Deleterious Variation in BRSK2 Associates with a Neurodevelopmental Disorder

Abstract

Developmental delay and intellectual disability (DD and ID) are heterogeneous phenotypes that arise in many rare monogenic disorders. Because of this rarity, developing cohorts with enough individuals to robustly identify disease-associated genes is challenging. Social-media platforms that facilitate data sharing among sequencing labs can help to address this challenge. Through one such tool, GeneMatcher, we identified nine DD- and/or ID-affected probands with a rare, heterozygous variant in the gene encoding the serine/threonine-protein kinase BRSK2. All probands have a speech delay, and most present with intellectual disability, motor delay, behavioral issues, and autism. Six of the nine variants are predicted to result in loss of function, and computational modeling predicts that the remaining three missense variants are damaging to BRSK2 structure and function. All nine variants are absent from large variant databases, and BRSK2 is, in general, relatively intolerant to protein-altering variation among humans. In all six probands for whom parents were available, the mutations were found to have arisen de novo. Five of these de novo variants were from cohorts with at least 400 sequenced probands; collectively, the cohorts span 3,429 probands, and the observed rate of de novo variation in these cohorts is significantly higher than the estimated background-mutation rate (p = 2.46 × 10^-6). We also find that exome sequencing provides lower coverage and appears less sensitive to rare variation in BRSK2 than does genome sequencing; this fact most likely reduces BRSK2's visibility in many clinical and research sequencing efforts. Altogether, our results implicate damaging variation in BRSK2 as a source of neurodevelopmental disease.
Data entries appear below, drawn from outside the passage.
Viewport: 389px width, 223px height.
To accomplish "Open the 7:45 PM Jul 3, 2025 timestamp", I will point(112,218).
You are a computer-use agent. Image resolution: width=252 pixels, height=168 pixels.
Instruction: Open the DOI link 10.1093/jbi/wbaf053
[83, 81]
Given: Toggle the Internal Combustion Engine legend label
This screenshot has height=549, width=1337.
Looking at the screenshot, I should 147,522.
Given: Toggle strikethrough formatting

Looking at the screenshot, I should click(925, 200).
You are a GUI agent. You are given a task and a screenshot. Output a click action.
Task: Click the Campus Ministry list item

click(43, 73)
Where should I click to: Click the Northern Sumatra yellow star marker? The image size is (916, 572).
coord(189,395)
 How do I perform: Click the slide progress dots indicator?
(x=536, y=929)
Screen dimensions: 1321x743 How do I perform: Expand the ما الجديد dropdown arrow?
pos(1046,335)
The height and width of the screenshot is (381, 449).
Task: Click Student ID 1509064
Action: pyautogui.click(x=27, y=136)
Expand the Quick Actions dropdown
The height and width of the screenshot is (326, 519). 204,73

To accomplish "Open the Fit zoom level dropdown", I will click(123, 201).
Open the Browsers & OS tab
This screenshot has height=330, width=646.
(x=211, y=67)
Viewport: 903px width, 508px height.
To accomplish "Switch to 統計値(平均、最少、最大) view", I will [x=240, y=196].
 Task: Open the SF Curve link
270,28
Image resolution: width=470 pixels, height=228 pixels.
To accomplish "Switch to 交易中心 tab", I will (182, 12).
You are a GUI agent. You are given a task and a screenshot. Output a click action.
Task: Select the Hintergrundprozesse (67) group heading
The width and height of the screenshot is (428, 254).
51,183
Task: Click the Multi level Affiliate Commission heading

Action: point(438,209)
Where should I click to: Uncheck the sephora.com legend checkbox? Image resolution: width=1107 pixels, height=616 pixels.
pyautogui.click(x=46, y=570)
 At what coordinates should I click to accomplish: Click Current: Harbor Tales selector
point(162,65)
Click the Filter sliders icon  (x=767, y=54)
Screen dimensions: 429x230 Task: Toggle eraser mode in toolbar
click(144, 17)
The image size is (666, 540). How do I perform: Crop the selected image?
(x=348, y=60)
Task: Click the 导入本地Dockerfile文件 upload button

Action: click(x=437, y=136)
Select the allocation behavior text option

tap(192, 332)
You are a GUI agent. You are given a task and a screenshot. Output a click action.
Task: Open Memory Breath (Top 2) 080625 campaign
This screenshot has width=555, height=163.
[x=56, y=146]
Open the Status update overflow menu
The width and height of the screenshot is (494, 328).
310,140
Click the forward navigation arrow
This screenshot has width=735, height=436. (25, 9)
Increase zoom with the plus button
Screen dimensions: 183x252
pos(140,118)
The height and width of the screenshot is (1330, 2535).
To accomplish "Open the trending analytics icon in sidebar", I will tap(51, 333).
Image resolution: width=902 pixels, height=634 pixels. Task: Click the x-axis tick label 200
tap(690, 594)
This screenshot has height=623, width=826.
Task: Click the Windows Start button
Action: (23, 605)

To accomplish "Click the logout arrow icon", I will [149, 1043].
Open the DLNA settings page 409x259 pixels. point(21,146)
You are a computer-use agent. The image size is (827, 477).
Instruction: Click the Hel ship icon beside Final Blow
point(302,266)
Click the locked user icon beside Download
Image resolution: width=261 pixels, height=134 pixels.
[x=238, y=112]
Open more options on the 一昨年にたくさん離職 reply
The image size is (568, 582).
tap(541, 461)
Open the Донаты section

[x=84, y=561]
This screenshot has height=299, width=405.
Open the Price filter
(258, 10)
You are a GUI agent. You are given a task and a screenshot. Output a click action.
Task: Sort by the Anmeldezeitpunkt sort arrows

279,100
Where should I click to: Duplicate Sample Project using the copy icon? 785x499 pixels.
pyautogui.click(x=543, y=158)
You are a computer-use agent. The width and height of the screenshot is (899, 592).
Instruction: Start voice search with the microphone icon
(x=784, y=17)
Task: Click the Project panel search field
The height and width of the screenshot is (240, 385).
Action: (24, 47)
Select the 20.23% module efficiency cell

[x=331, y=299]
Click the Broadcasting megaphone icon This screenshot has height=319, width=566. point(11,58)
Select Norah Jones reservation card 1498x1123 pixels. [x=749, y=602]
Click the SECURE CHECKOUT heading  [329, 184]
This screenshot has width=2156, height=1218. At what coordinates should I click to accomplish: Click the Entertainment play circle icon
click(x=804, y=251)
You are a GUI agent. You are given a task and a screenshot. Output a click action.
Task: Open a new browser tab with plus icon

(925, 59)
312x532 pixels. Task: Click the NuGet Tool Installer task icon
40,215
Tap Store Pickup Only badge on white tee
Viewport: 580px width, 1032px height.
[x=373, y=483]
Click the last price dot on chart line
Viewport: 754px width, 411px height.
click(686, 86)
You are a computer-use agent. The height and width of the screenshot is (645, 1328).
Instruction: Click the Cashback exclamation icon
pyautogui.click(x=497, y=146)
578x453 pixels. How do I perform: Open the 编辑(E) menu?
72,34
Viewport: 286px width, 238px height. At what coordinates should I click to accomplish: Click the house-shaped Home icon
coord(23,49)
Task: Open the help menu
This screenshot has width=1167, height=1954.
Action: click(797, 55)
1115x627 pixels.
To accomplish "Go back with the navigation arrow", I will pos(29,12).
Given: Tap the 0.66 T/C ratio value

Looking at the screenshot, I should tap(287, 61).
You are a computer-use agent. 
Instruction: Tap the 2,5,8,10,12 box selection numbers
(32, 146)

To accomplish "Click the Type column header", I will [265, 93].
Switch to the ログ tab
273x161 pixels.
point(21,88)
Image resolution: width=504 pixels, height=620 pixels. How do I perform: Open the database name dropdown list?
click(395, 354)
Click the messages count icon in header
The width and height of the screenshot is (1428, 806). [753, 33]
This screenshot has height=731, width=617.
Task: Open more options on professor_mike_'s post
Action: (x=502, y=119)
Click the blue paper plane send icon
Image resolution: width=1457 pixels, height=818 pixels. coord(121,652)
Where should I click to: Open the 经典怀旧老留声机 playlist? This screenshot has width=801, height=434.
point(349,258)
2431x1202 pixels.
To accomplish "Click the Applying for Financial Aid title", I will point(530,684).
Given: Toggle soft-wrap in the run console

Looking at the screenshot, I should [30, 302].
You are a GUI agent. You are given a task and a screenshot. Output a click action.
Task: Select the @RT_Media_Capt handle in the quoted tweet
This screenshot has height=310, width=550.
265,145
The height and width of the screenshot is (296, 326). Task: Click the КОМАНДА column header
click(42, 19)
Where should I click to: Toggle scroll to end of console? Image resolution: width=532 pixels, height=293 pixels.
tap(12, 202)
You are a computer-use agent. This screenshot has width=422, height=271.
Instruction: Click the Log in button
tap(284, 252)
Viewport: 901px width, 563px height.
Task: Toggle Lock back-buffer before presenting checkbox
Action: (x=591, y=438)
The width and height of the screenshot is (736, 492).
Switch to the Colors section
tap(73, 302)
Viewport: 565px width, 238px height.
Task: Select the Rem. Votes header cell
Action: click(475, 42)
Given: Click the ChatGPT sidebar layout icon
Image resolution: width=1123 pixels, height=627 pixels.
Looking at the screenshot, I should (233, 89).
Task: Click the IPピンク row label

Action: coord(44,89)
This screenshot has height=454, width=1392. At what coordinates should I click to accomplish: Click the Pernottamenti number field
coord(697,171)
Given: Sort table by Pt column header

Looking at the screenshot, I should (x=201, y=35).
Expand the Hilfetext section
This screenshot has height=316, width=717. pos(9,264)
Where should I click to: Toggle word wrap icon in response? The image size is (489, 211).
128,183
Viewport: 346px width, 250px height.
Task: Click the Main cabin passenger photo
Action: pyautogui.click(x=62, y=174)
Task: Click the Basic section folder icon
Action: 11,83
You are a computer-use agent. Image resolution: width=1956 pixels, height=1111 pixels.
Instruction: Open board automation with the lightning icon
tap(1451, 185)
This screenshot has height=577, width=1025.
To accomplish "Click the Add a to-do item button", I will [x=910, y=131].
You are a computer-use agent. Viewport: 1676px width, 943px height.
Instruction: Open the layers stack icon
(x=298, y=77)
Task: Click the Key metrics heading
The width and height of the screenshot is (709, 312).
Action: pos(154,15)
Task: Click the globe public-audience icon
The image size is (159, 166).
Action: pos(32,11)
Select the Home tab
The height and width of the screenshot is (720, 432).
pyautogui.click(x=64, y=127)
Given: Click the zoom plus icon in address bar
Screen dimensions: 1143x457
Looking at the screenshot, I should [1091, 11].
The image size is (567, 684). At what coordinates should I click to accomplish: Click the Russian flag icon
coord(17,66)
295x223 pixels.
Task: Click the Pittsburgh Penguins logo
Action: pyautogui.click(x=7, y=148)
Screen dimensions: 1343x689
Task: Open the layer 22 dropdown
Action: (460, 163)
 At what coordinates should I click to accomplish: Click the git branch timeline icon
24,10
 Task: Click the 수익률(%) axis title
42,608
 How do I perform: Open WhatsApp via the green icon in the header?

Keywords: BRSK2; Mendelian disease; clinical sequencing; de novo; developmental delay; exome; genome; intellectual disability.

Figure 1

Exon and Domain Structure, Conservation, and Locations of Observed Variation in BRSK2 (A and B) Variation observed in BRSK2 is shown for (A) the canonical, 20-exon transcript, GenBank: NM_001256627.1 and (B) the 736 aa protein, GenBank: NP_001243556.1. Protein domains include protein kinase, ubiquitin-associated (UBA), proline-rich (Pro-Rich), and kinase-associated 1 (KA1) domains. Splice variants are shown below the schematic representation of the canonical transcript, and protein-altering variants are shown above the schematic representation of BRSK2. De novo variants are shown in green text, and those of unknown inheritance are shown in black. (C) Analysis of conservation throughout BRSK2 was performed with amino acid selection scores as previously published and used a 21-codon sliding window. The most-selected motifs of a protein are identified as peaks. The three residues found to be affected by variation here are labeled, along with their respective conservation scores.

Figure 2

Computational Modeling of BRSK2 Missense Variants A full model of BRSK2 was created with I-TASSER modeling using PDB: 4YOM, 4YNZ, and 4IW0. This model of BRSK2 was combined via ConSurf mapping with sequences for BRSK2 from 99 species. Amino acid coloring is as follows: gray = not conserved, yellow = conserved hydrophobic, green = conserved hydrophilic, red = conserved polar acidic, blue = conserved polar basic, and magenta = conserved human variants of interest. Zoomed-in views of the three locations are shown, along with codon usage throughout evolution. The conservation score is defined as an additive metric of amino acid conservation and codon selection as previously defined. For example, a conservation score of 2 indicates 100% conservation with >2 standard deviations above the mean for codon selection. s/n indicates synonymous mutations versus non-synonymous mutations observed at the same position in other species; differences are indicated. All three sites are under high selection and have multiple synonymous (s) amino acids in 99 open reading frames (ORFs) of BRSK2 and only a single nonsynonymous (n) change observed at G212. Linear motifs mapped with the Eukaryotic Linear Motif (ELM) tool are shown below each site.

Figure 3

Comparisons of BRSK2 Sequencing Depth across gnomAD Datasets Fractions of gnomAD samples that attain a per-base sequencing depth of ≥20× are plotted as a function of the percentage of bases examined, ordered by a decreasing fraction of exonic-base coverage. Only autosomal positions are included. The dashed line shows the fraction of samples covered at the median-depth base. (A) Using only BRSK2 exonic bases (exons plus 10 bp on either side), coverage is compared in gnomAD exomes (orange; 125,748 individuals) and gnomAD genomes (green; 15,708 individuals). (B) Using only gnomAD exomes (125,748 individuals), exonic bases (exons plus 10 bp on either side) in BRSK2 (orange) are compared to exonic bases in 1,012 confirmed developmental-delay genes identified by the Developmental Disorders Genotype-Phenotype Database (DDG2P; purple).